59 An Aboriginal person or group of Aboriginal persons who consider their names have been wrongly entered or omitted from the Register may request the Registrar to rectify the Register. If the Registrar refuses the request, there is a right of a appeal to the Land and Environment Court (s.174).
60 These provisions create a regime for the proper administrative and/or judicial consideration of requests to be registered as an Aboriginal Owner or Owners. Questions that will arise for consideration in that process include (1) whether the area is a cultural area; (2) the identification of the original Aboriginal inhabitants of the area; (3) whether the applicant for registration is a direct descendant of the original inhabitants of the cultural area; (4) the nature of the traditions, observances, customs, beliefs or history of the original Aboriginal inhabitant; (5) whether the applicant for registration has a cultural association with the land; and (6) whether that cultural association derives from the traditions, observances, customs, belief or history of the original Aboriginal inhabitants of the land.

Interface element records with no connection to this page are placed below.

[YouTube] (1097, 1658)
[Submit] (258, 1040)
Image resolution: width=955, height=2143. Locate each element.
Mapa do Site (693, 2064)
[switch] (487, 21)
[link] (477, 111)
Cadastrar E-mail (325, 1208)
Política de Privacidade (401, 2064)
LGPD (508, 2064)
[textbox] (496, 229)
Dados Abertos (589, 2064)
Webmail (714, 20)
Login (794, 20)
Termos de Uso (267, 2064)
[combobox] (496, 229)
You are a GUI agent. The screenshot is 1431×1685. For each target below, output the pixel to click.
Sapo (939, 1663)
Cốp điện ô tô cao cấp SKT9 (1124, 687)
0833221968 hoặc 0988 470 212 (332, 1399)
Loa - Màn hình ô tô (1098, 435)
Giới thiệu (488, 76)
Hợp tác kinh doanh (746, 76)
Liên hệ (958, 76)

61 The process of registration is a very important one not the least because the Director General has a discretion under s 85A(1)(a) of the NPW Act to transfer ownership of a relic to an Aboriginal Owner or Owners. The exercise of that discretion appears to be limited in at least two ways: (1) the person or class of person to whom the relics may be transferred or 'returned' is limited to Aboriginal owners; and (2) those persons must be entitled to and willing to accept possession, custody and control of the relics in accordance with "Aboriginal tradition" (s. 85A(1)(a)). Mr Oshlack conceded that the defendant is not registered as an Aboriginal Owner in relation to any lands at Sandon Point.